Midsomer Murders is one of those shows that just reinforces all the worst aspects of my Anglo-philia and makes me desperate WANT to be British and get back to the UK, although presumably NOT spend too much time in any of those small counties, since the death toll is unfortunately high.
Wanting to stay in "Cosy-land," we've now started Inspector Morse from the beginning and are doing the Lewis episodes (even though we'd seen most of them on Masterpiece Mystery) that are on Netflix. We've done some A Touch of Frost, although that's much bleaker. Midlands, not so charming.
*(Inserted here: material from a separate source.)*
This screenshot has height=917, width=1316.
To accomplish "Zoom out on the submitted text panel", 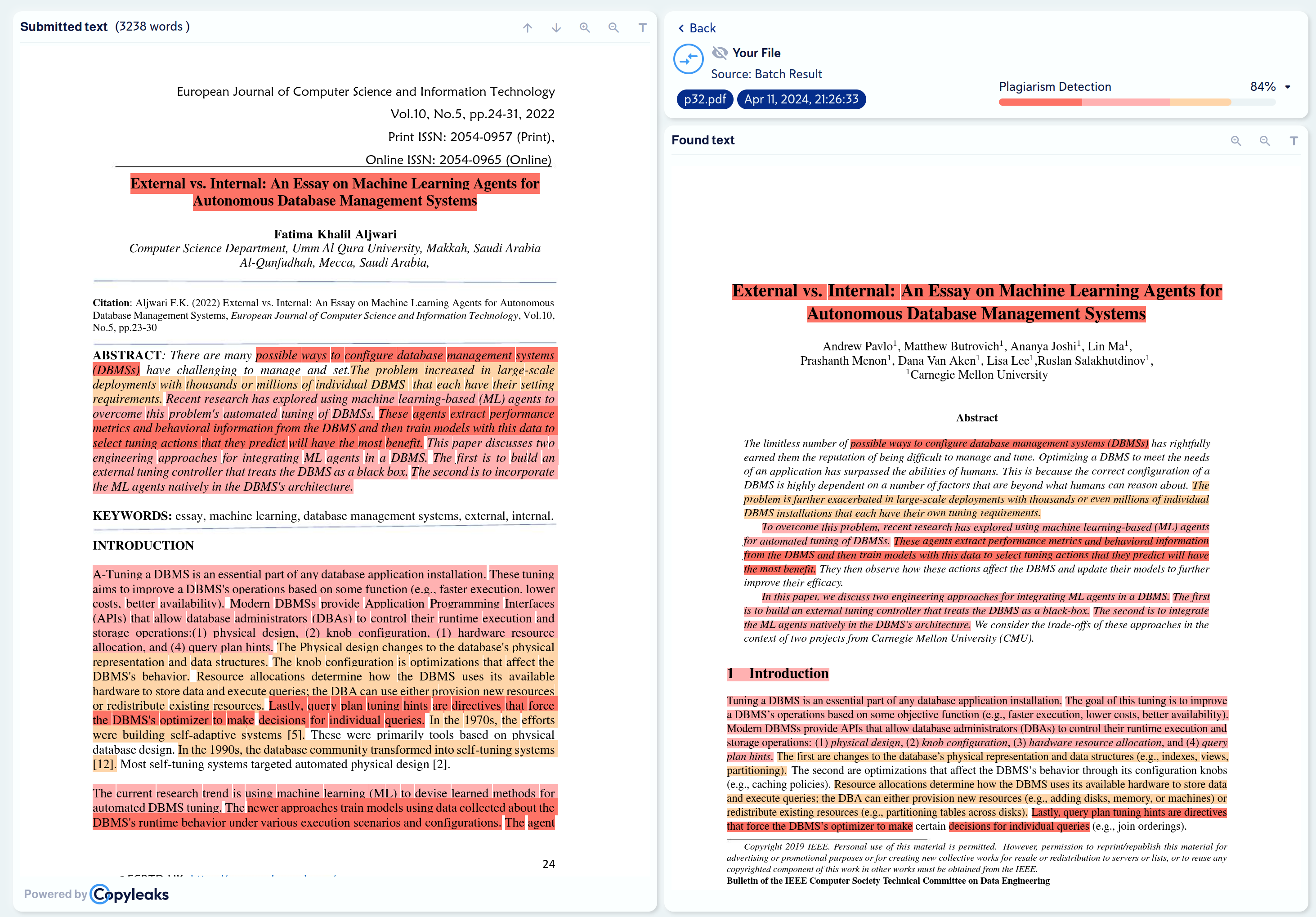I will [x=613, y=27].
As I mentioned in my post about the first episode of Broadchurch, I'm afraid Midsomer has ruined me a bit for any British detective taking more than 102 minutes to solve a murder. Tom and any of his Detective Sergeants would have had this Danny Latimer thing wrapped up and be back home for one of Joyce's failed culinary attempts in one episode.
Other fabulous things about Midsomer Murders:
1. I learned the phrase "toe rag." (Came in handy when we started watching A Touch of Frost.)
2. Dr. Bullard, especially this bit of dialogue:
Johnny Hammond: Let's face it. What do you get for burglary these days? A holiday in Wales with a social worker?
Dr Bullard: Tenerife if it's serious.
3. Important lesson: Do not attempt blackmail. You will get killed.
4. Class warfare-waged by people who really know how to do it.
5. All Detective Sergeants suck at driving.
6. All land developers ARE eeeeeevil!
7. Best ever scene of a man in denial. Male suspect is literally caught in bed with a younger man. Cut to interrogation room. First words out of his mouth: "I'm not a homosexual."
8. Writers who clearly have no idea how marijuana really works, but there's nothing funnier than Barnaby getting high on pot-laces cookies.
9. All Vicars/Reverends/Priest are at the very least dodgy, some out and out perverts, and a few are downright EEEEEEVIL. Seriously-for a cosy show, there's a strong element of anti-clericalism.
10. Don't let Joyce go anywhere-she will run into a body.
I might try Person of Interest again at some point in the future, but it will be on my own. Hubby will not be involved.